Data for analysis START

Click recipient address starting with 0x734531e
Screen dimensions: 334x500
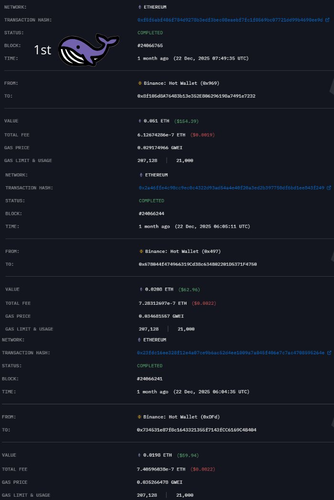[x=196, y=430]
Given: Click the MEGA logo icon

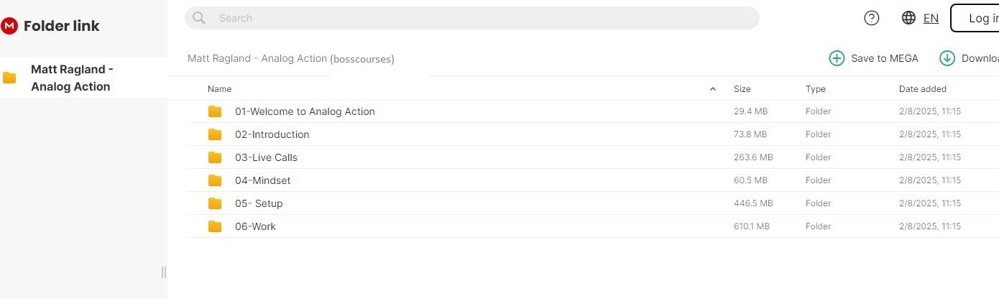Looking at the screenshot, I should click(x=9, y=26).
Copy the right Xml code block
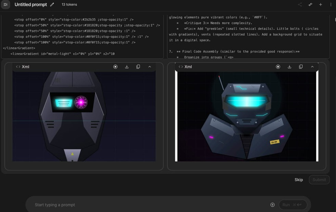 tap(301, 67)
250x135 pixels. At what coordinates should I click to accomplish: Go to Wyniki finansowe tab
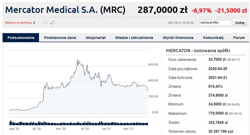178,38
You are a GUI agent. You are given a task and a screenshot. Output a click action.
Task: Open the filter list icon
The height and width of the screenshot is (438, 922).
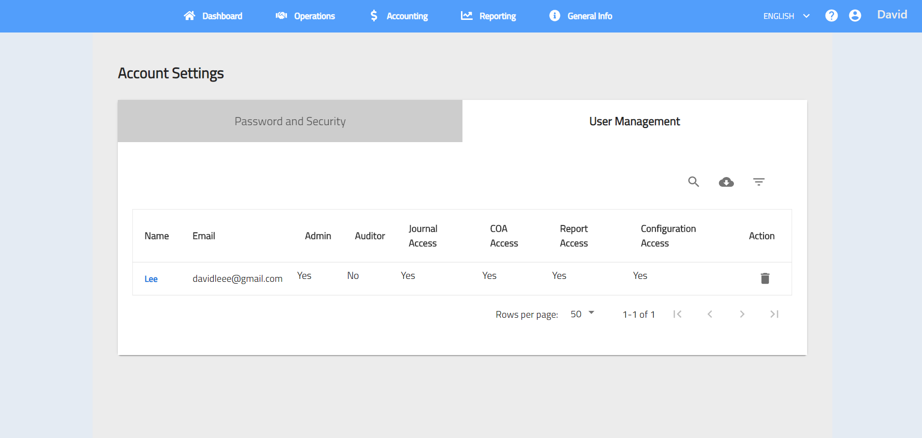(759, 182)
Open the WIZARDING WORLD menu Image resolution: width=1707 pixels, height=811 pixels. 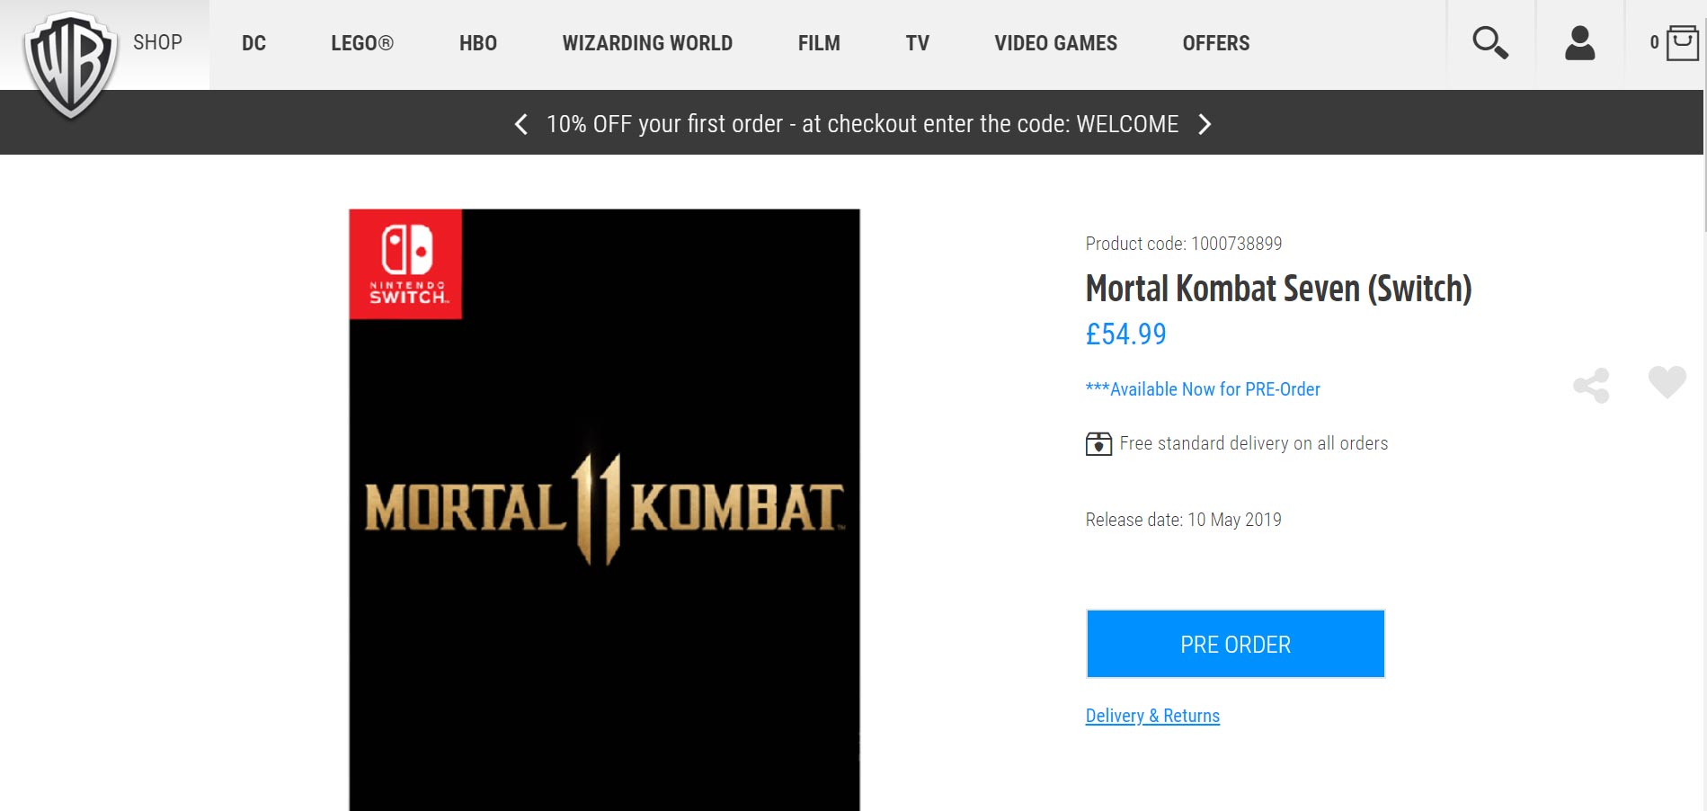click(x=647, y=42)
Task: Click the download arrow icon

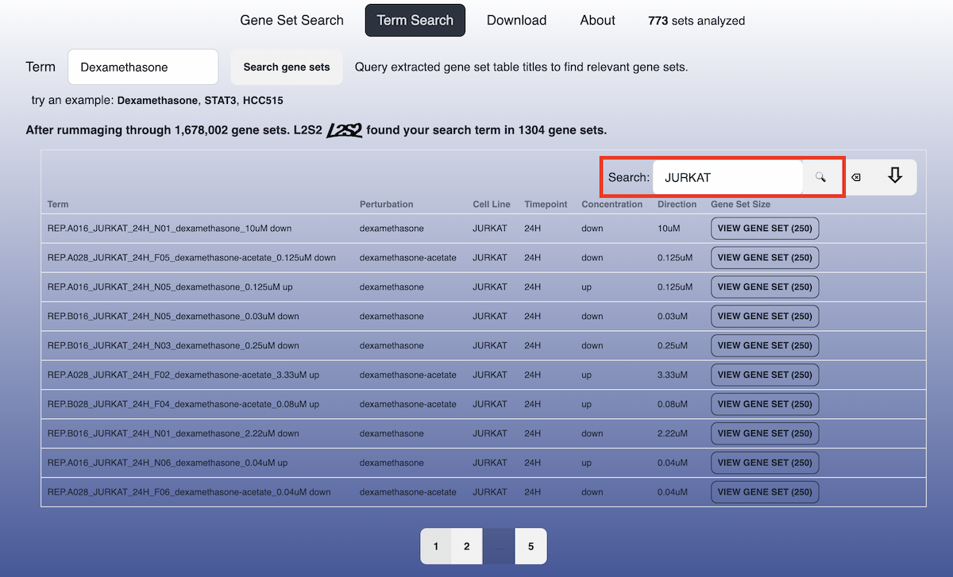Action: 895,176
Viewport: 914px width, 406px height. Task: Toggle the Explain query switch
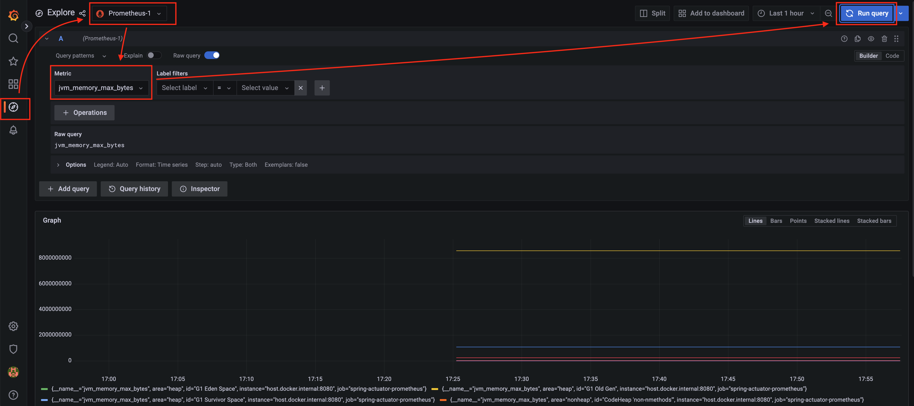[x=153, y=55]
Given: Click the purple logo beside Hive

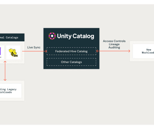Looking at the screenshot, I should click(x=0, y=51).
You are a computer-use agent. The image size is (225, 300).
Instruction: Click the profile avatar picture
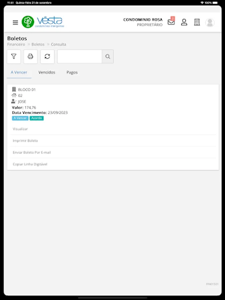[x=210, y=23]
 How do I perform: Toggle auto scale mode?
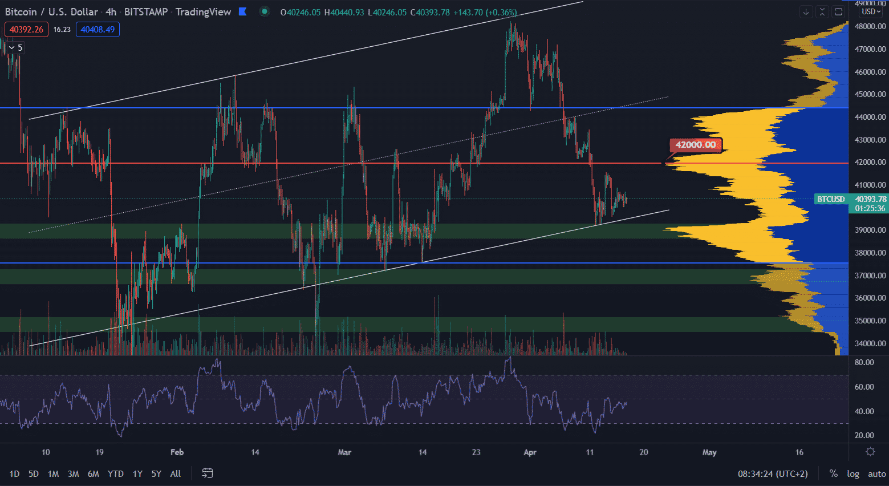pos(876,473)
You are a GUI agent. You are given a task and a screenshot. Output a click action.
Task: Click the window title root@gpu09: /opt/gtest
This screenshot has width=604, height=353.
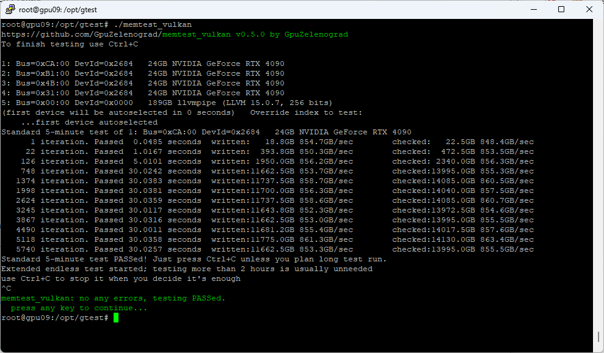pos(58,9)
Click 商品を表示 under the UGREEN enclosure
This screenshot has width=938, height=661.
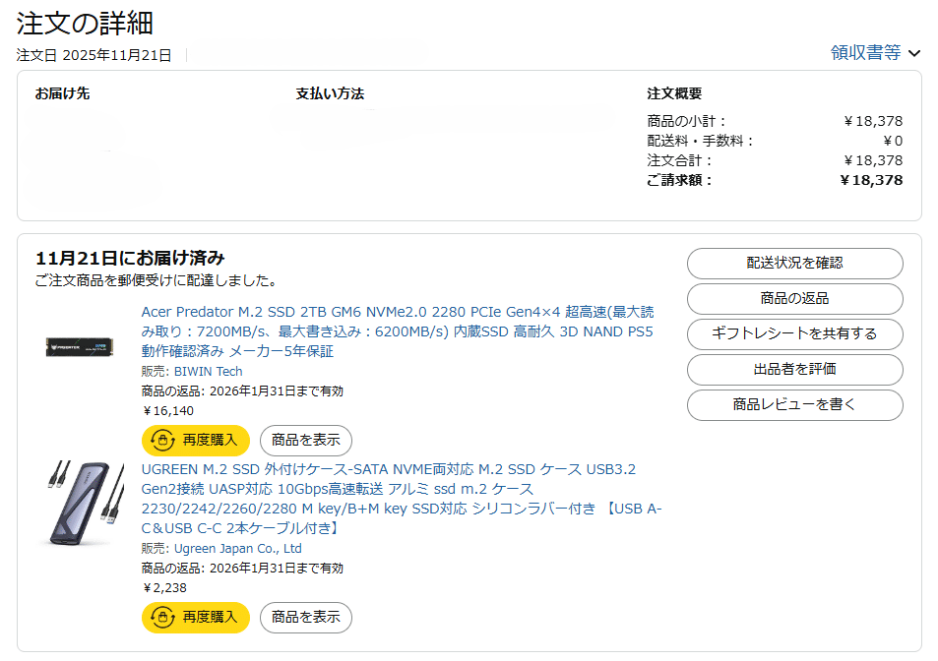click(x=304, y=618)
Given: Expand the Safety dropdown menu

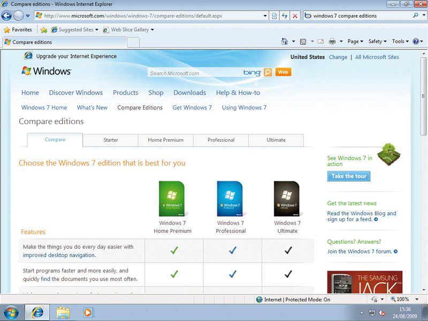Looking at the screenshot, I should pos(377,42).
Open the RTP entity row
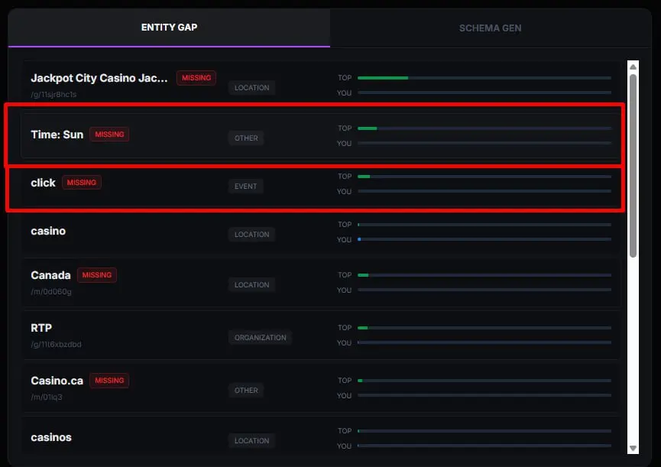Image resolution: width=661 pixels, height=467 pixels. point(41,328)
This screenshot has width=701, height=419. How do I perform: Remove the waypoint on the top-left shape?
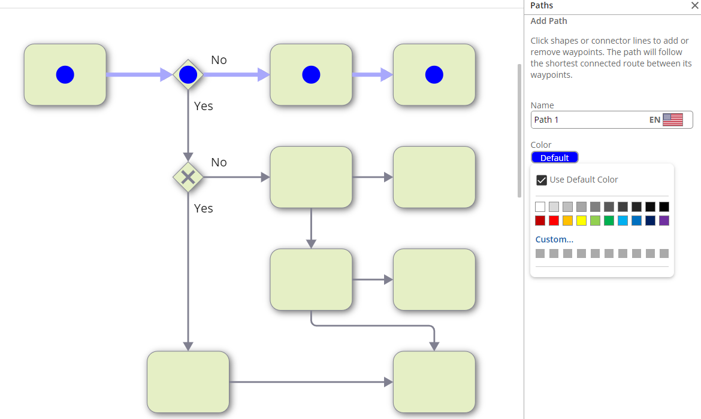pos(65,75)
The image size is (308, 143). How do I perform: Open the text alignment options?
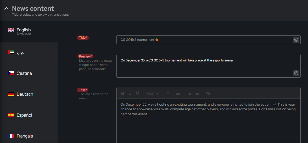click(178, 93)
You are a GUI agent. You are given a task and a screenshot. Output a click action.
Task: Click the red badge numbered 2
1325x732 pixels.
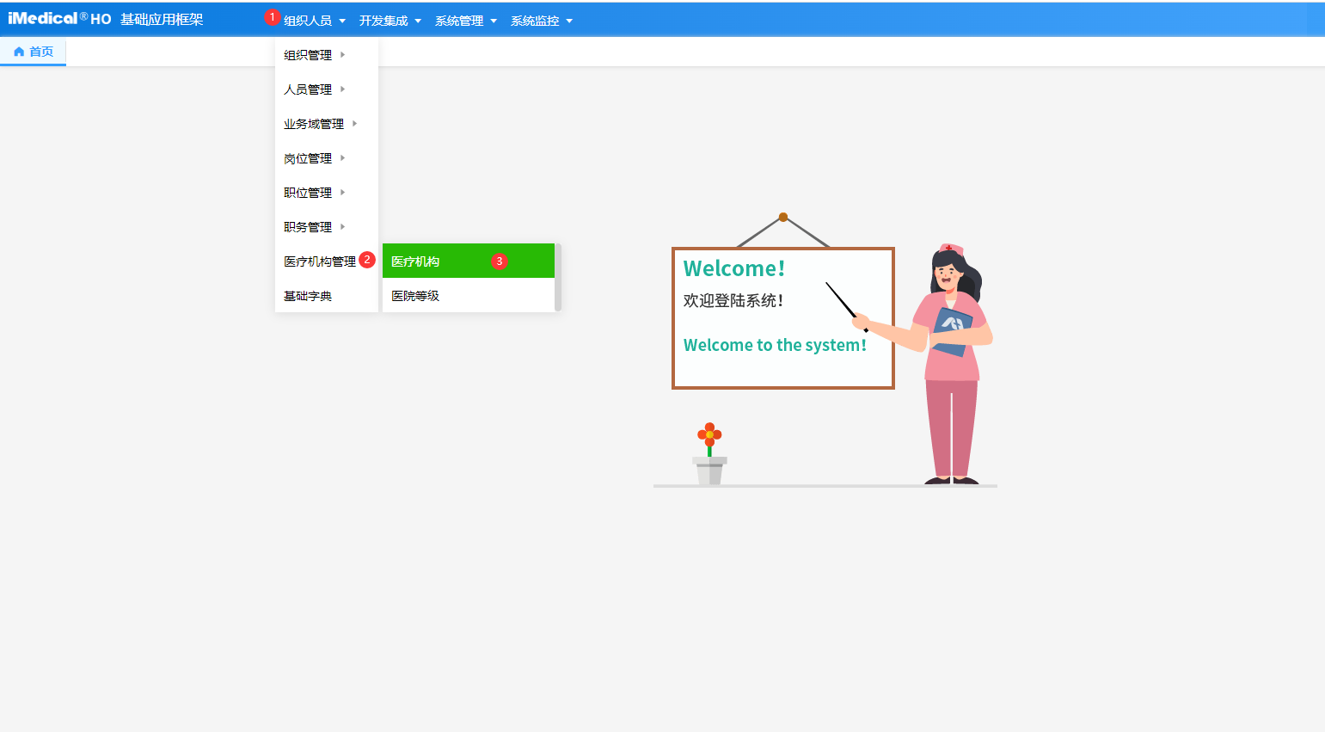pyautogui.click(x=367, y=260)
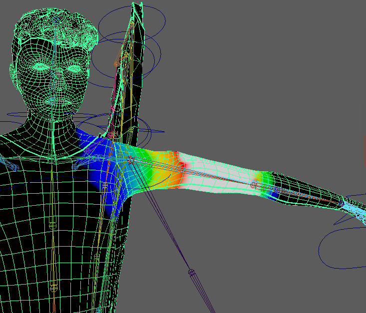Select the wrist joint at the arm end
Image resolution: width=366 pixels, height=313 pixels.
(342, 203)
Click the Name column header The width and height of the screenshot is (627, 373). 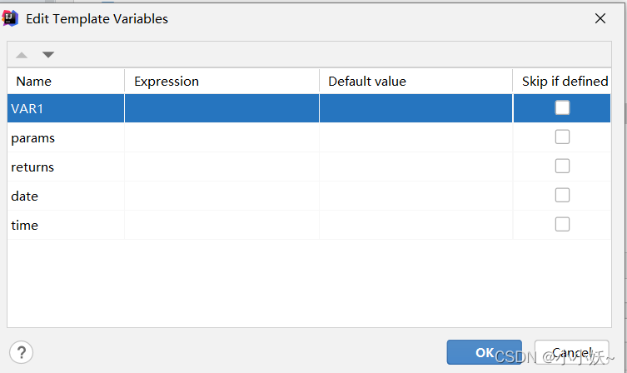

Data for analysis END

» Work item: Write out an exact reproduction of the lines from the line that holds "Instruction: Click the profile avatar picture" to the bottom of the listing above, both ends included. Exclude pictures.

» Task answer:
Instruction: Click the profile avatar picture
[x=210, y=23]
 How do I perform: Toggle auto scale mode?
pos(876,473)
You are a GUI agent. You are given a task and a screenshot. Output a click action.
Task: Click the window title root@gpu09: /opt/gtest
This screenshot has width=604, height=353.
pos(58,9)
Click 商品を表示 under the UGREEN enclosure
This screenshot has width=938, height=661.
click(x=304, y=618)
Given: Expand the Safety dropdown menu

Looking at the screenshot, I should pos(377,42).
Open the RTP entity row
Image resolution: width=661 pixels, height=467 pixels. point(41,328)
This screenshot has width=701, height=419. How do I perform: Remove the waypoint on the top-left shape?
pos(65,75)
The image size is (308, 143). How do I perform: Open the text alignment options?
click(178, 93)
You are a GUI agent. You are given a task and a screenshot. Output a click action.
Task: Click the red badge numbered 2
1325x732 pixels.
pyautogui.click(x=367, y=260)
Select the wrist joint at the arm end
Image resolution: width=366 pixels, height=313 pixels.
(342, 203)
Click the Name column header The width and height of the screenshot is (627, 373). 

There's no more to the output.